> [EXTRAIT DU DOCUMENT]:
|---|

Moutardente
La moutarde de François est vendue dans plusieurs petites épiceries, et aussi à la ferme à l'Arbre, à Lantin. © Gaëlle Henkens.

François Poncelet, patron de la Moutardente : fou de moutarde

François Poncelet avait un rêve: faire revivre la moutarde à Liège. C’est ainsi qu’est née la Moutardente. Un produit et une filière 100% locale, pour un pari fou relevé avec la Ferme à l’Arbre (Lantin), Graines de Curieux (Fernelmont) ou encore la Moutarderie belge (Raeren). Ses autres projets ? Un atelier de transformation et musée dédié à ce célèbre condiment !

Moutardente
François n’est pas du genre à s’exposer. Alors, quand il doit se plier à l’exercice, il se réfugie derrière son grain de folie. © Gaëlle Henkens

Sarah Moran Garcia, journaliste
Gaëlle Henkens, photojournaliste

Je retrouve François Poncelet, par un après-midi ensoleillé et anormalement chaud, en plein cœur de Liège. Point de départ d’une rencontre singulière. Bien qu’il cache souvent son visage sur les réseaux sociaux, préférant être représenté par le plus illustre des Liégeois, Tchantchès (François, en wallon), je devine immédiatement qui il est.

|---|

> [DONNÉES SOURCES]:

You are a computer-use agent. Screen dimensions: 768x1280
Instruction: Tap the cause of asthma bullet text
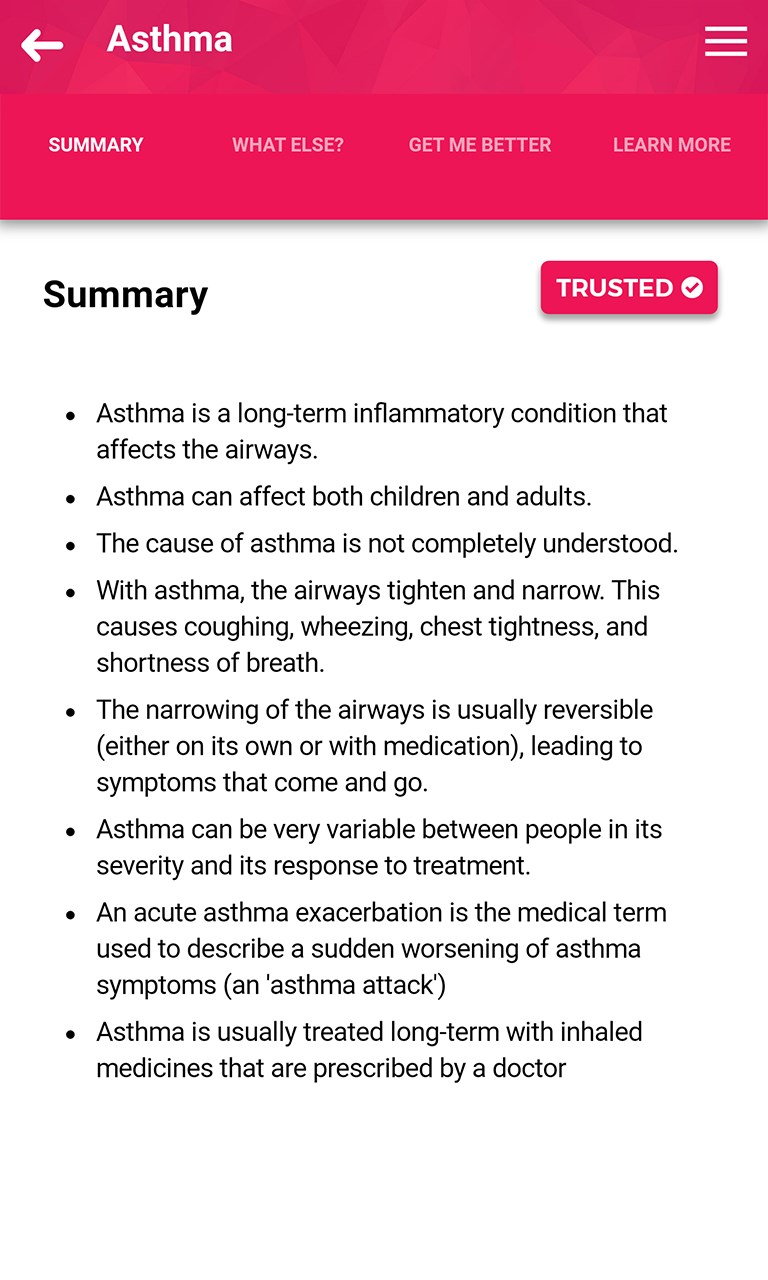[x=387, y=543]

|---|

> [ÉNONCÉ DU PROBLÈME]: Transcrivez mot pour mot le passage de l'extrait sur la Moutardente qui s'ouvre sur les mots contenant « François Poncelet avait » et se termine par « célèbre condiment ! ». Les lignes ne jouent ici aucun rôle.

> [SORTIE CI-DESSOUS]:
François Poncelet avait un rêve: faire revivre la moutarde à Liège. C’est ainsi qu’est née la Moutardente. Un produit et une filière 100% locale, pour un pari fou relevé avec la Ferme à l’Arbre (Lantin), Graines de Curieux (Fernelmont) ou encore la Moutarderie belge (Raeren). Ses autres projets ? Un atelier de transformation et musée dédié à ce célèbre condiment !